I grew up in a fairly *poor* environment, my parents immigrated to North America from a pretty shitty place to give me a better life.  They both worked numerous jobs, etc so I didn't grow up with luxuries, had to pay for my own school, worked since I was 13, etc.  Why is this relevant? 

Depending on your skill set and what you think your earning power will be, I wouldn't advise saving 50% or whatever the norm is here when you aren't making much money especially right out of school.  You need to live life within reason, and on a smaller salary after 50% is saved, you simply don't have much in terms of options.  I am not saying for you to go to Europe on a 10k vacation because everyone else is doing it or to buy a brand new car on a 40k/year annual salary for a fresh college grad, but within reason you need to do things, enjoy life, experience things, etc. You will not necessarily get that chance later on in life and it's just not the same when you are older.

The key is watch for lifestyle inflation.  If you can be happy on that 40k with a little bit saved up then you are golden because once you get to 60k/year, it's all gravy, and at 80k that's even more, and so on.  Personally in my early/mid 20's I made 45k/year and worked ridiculous hours.  Saving was practically impossible after paying bills, living on my own in a high COLA city.  I wanted to save, but it was difficult unless I wanted no social life/hobbies.  Since then I've tripled my income (30 years old now) and saving is a lot easier mostly because of how much I make, but most importantly for not falling into the lifestyle inflation trap.  Right now I could save 50% and still have plenty left over, other times I will save 80%, it depends, the point is there is flexibility.  To save on a low salary at the expense of living like a hermit in your 20's (some of your best years) I simply don't think it's worth it. 

Don't stress if you aren't hitting insane savings rates at that age, be warned, when you and your buddies get that promotion to 75k, they will all ditch the civics for entry level BMWs and maybe a small condo, at 100k they will want a bigger home and the SUV to boot, it's a never ending cycle and most people fall into that trap.  Not having much to your name at 40k in your 20's is no big deal, not having anything to your name 5+ years after school at double that salary then you know you are doing something wrong.
Title: Re: Things you wish you knew when you were 20
Post by: ch12 on April 04, 2014, 05:05:43 PM
What I wish I knew: If you don't like your career trajectory, change it before you get good at it. I've only been working for five years, but it is already hard for me to leave my career because I don't want to start over on the bottom of the pay scale. Also, I wish I knew that people a lot stupider than me are doing much cooler things than me. I shouldn't have let desire for money hold me back so soon in life.

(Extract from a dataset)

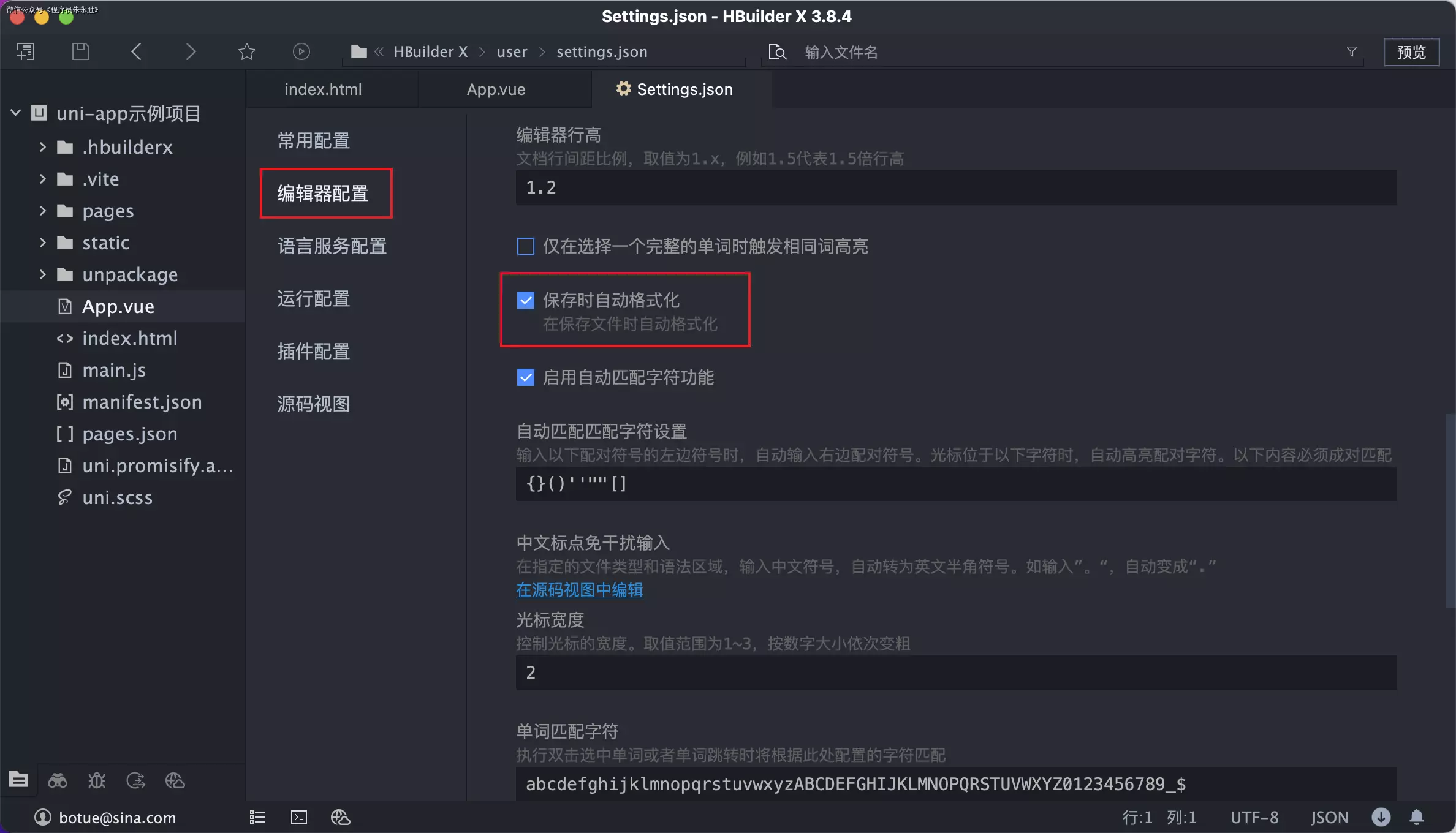Open the terminal from the status bar
Viewport: 1456px width, 833px height.
(298, 817)
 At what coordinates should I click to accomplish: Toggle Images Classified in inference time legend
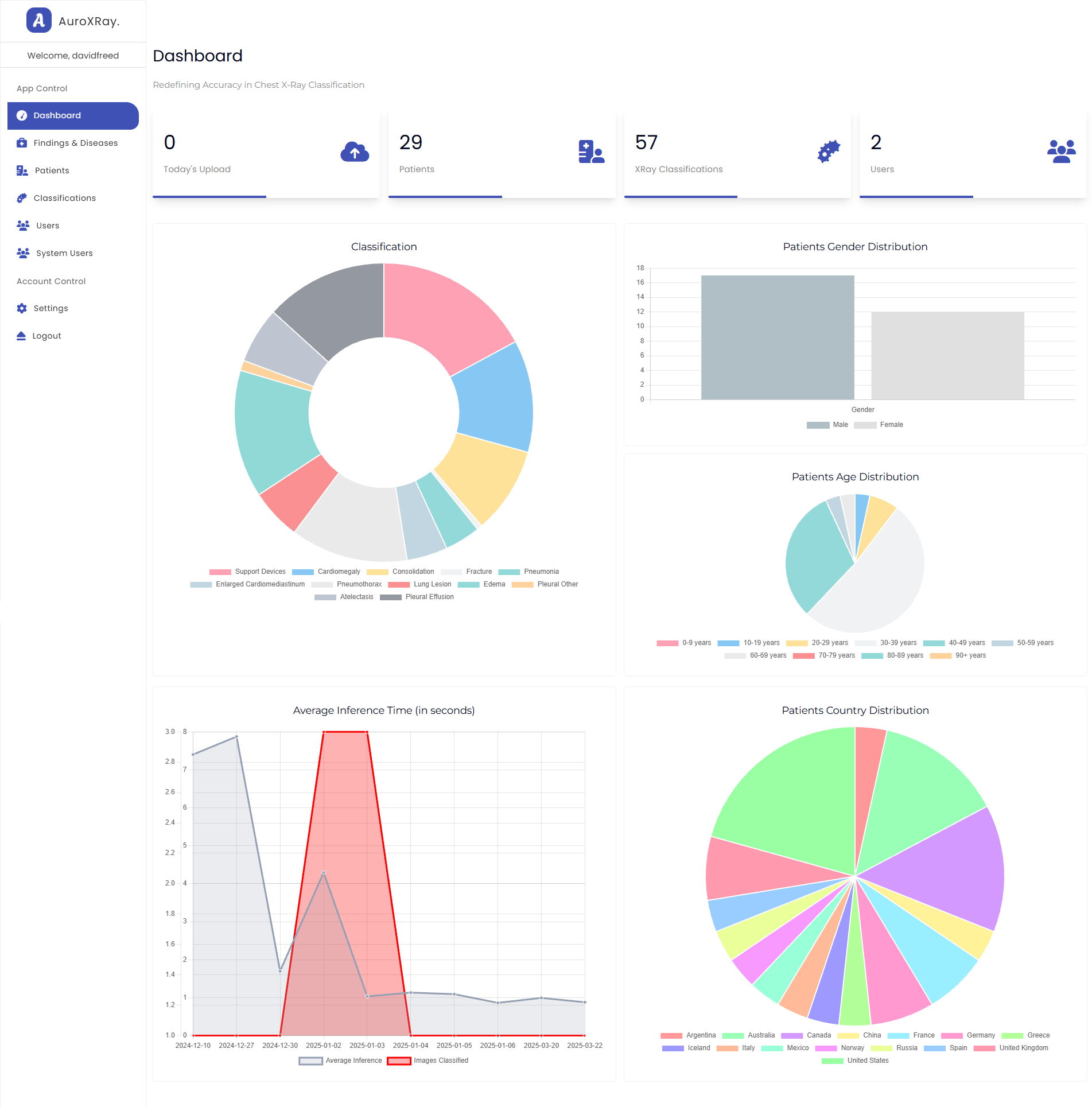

And in five years you'll be posting in the "what you wish you knew when you were 30" thread that you wish you would have known that you can change your career path at only five years in, but at at ten it's definitely too late.. ;)

Yeah. Take out the "have" in that sentence, and then you can do what arebelspy suggests.
Title: Re: Things you wish you knew when you were 20
Post by: SomatoseVisions on March 21, 2017, 10:32:26 PM
I know this is an old thread, but I'm bumping it because I find these types of discussions insightful. After reading the advice of previous posters, I have to keep reminding myself that I need to get serious about treating my body better. It's so easy to forget next to Sunday brunch and an afternoon nap.

If I had one thing to add to this thread it would be that you do not have an obligation to maintain a relationship with your family. Do what you must to honestly try to repair relationships that need it. Then, if things still aren't working, walk away knowing that you tried. Stringing along destructive relationships just because they're family will do you much more harm than good.